Primate Studies Reveal The Long Term Efficacy Of Three Experimental Zika Vaccines
Many people may feel as though the Zika virus is a forgotten and largely harmless mosquito-borne disease. Although there is no good reason to assume that the world will not see another outbreak of Zika, it can at least be said that the most Zika-affected countries will be prepared if the virus returns. If you were to ask an epidemiologist, entomologist or a public health professional if Zika will return, they would likely tell you that Zika will probably rebound in the years to come. Some experts are also concerned about possible genetic mutations that could render the Zika virus far more devastating. Luckily, billions of dollars have been poured into Zika research. This money has not been wasted either, as researchers have developed several Zika vaccines. The development of these vaccines has already been reported in the news. But only recently have researchers published a study concerning the long-term efficacy of three different Zika vaccines. It turns out that these three vaccines vary greatly in how effective they are at achieving their purpose.
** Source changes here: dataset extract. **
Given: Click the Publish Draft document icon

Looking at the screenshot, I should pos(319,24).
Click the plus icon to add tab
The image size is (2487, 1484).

A group of some of the brightest scientific minds in existence teamed up to determine the long term efficacy of three Zika vaccines. Researchers with Harvard Medical School, Walter Reed Army Institute, and MIT tested the three different vaccines on rhesus monkeys. The three vaccines work in completely different ways. One of the vaccines is DNA-based, another vaccine involves an injection of an inactive Zika virus sample, and the last method involves the “adenovirus vector-based” method, which is a viral component of the common cold. The DNA-based vaccine quit being effective a year after administration. Therefore this particular vaccine will likely be scrapped. The inactive Zika sample was seventy five percent effective after one year. But the adenovirus-based vaccine offered monkeys one hundred percent immunity against the Zika virus after one single injection. The researchers are not sure which vaccines will be most effective in humans, but the current pace of research into Zika vaccines is a good sign that humans will have an effective Zika vaccine in the near future.
Do you think that the adenovirus-based vaccine, which was the most effective vaccine in rhesus monkeys, will also turn out to be the most effective vaccine in humans?